Methods for collecting qualitative data include:
Talking to someone one-on-one allows a researcher to cover more ground than may be covered if a respondent was completing a survey. The reason lies with the researcher’s ability to dig deeper into a respondent’s comments to find out additional details that might not emerge from initial responses.
Unfortunately, individual interviewing can be quite expensive and may be intimidating to some who are not comfortable sharing details with a researcher.
Watching customers as they perform activities can be a very useful research method, especially when customers are observed in a natural setting (e.g., shopping in a retail store, using products at home). In fact, an emerging research technique called ethnographic research has researchers following customers as they shop, work, and relax at home in order to see how they make decisions, use products and more.

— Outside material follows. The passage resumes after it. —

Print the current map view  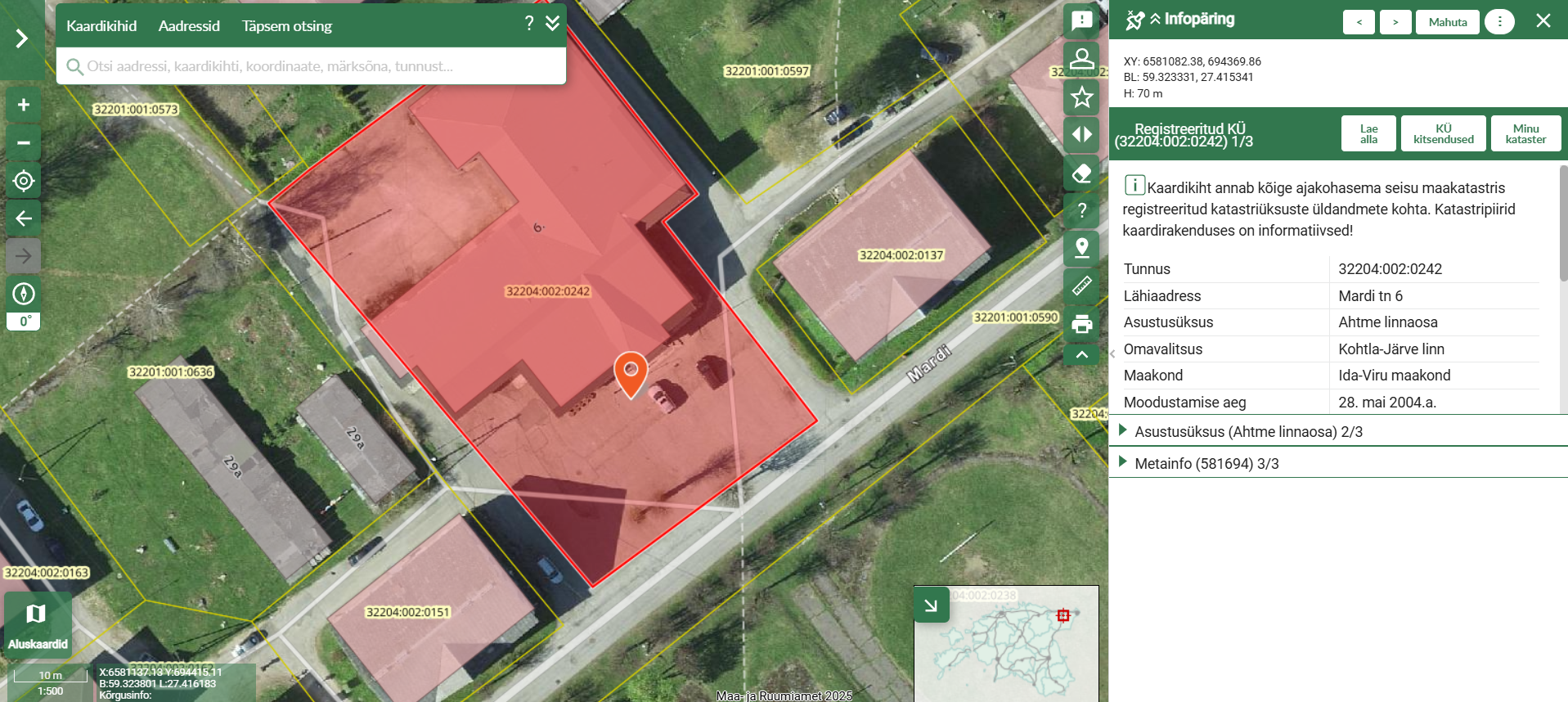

To overcome the drawbacks associated with personal interviews, marketers can turn to focus groups. Under this research format, a group of respondents (generally numbering 8-12) are guided through discussion by a moderator. The power of focus groups as a research tool rests with the environment created by the interaction of the participants. In well-run sessions, members of the group are stimulated to respond by the comments and the support of others in the group. In this way, the depth of information offered by a respondent may be much greater than that obtained through individual interviews.
However, focus groups can be costly to conduct especially if participants must be paid. To help reduce costs, online options for focus groups have emerged. While there are many positive aspects to online focus groups, the fact that respondents are not physically present diminishes the benefits gained by group dynamics. However, as technology improves, in particular video conferencing, the online focus group could become a major research option.